Responses of Karenia mikimotoi to allelochemical linoleic acid: Growth inhibition, photosynthetic damage, oxidative stress and cell apoptosis

Abstract

Linoleic acid (LA), a potentially algae-inhibiting chemical released by macroalgae, has been shown to hinder the growth of numerous bloom-forming species. The allelopathic effects of LA (varying from 100 μg/L to 900 μg/L) on harmful microalgae K. mikimotoi were examined using population growth dynamics and physiological levels of K. mikimotoi. LA (>500 μg/L) strongly inhibited algal growth with most cells halted at the S and G2 phases and an evident drop in photosynthetic pigments (chlorophyll a (chl a), chlorophyll c (chl c) and carotenoids). Furthermore, chlorophyll fluorescence parameters such as Fv/Fm, PI, ETo/RC showed a declining trend whereas ABS/RC, DIo/RC, TRo/RC showed an increasing trend with increasing LA exposure concentrations. The level of intracellular reactive oxygen species (ROS) was considerably higher, indicating that LA promoted oxidative stress in K. mikimotoi.
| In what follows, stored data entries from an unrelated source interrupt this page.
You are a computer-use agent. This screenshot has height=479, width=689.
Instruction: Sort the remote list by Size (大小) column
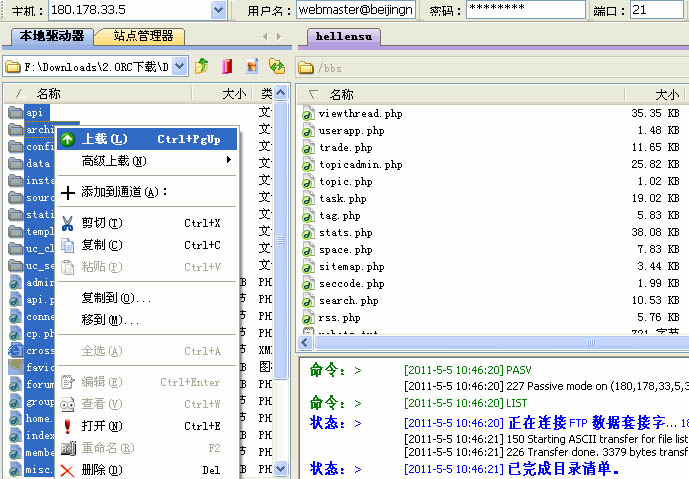[665, 94]
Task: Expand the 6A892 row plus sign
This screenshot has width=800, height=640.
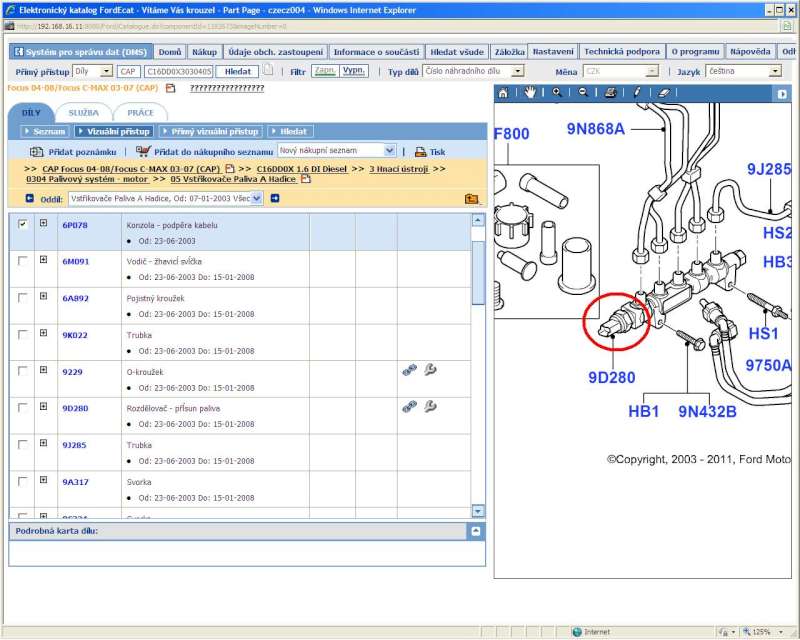Action: pyautogui.click(x=44, y=297)
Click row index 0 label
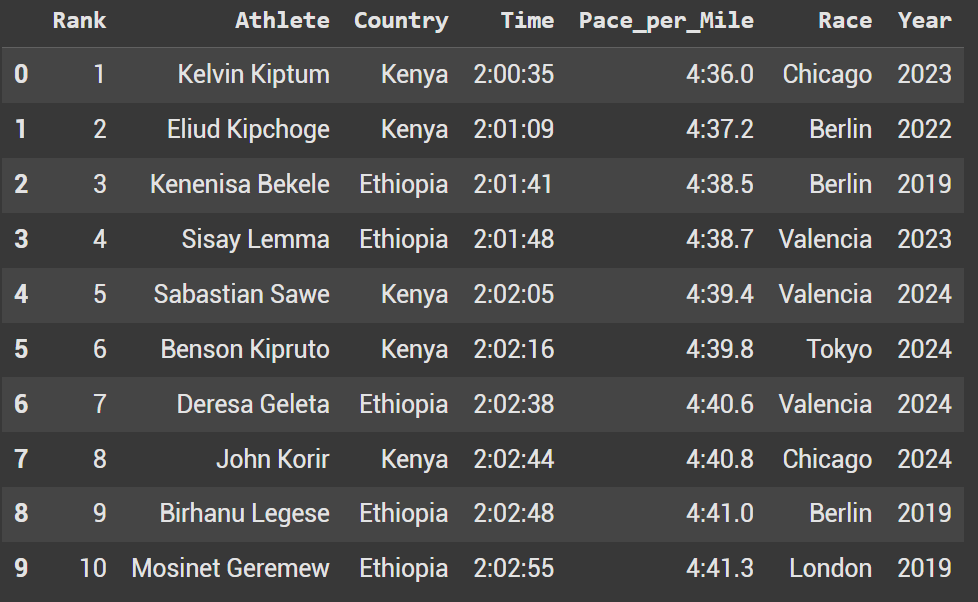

Excessive ROS promoted apoptosis in K. mikimotoi, which was noted by increased activity of caspase-3, caspase-9, and flow cytometry (FCM) data. Furthermore, N-acetylcysteine (NAC) and N-Acetyl-Asp-Glu-Val-Asp-CHO (Ac-DEVD-CHO) lowered the apoptotic rates of the LA-treated algal cells, indicating that the aforementioned inhibitors delayed K. mikimotoi apoptosis under LA treatment. To summarize, cell cycle arrest of K. mikimotoi is less sensitive to ROS, but the overproduction of ROS generated by LA activated caspase-3 and caspase-9, which further promoted the apoptosis of K. mikimotoi. This research showed that LA might have great potential and application prospects in controlling the outbreak of harmful algae.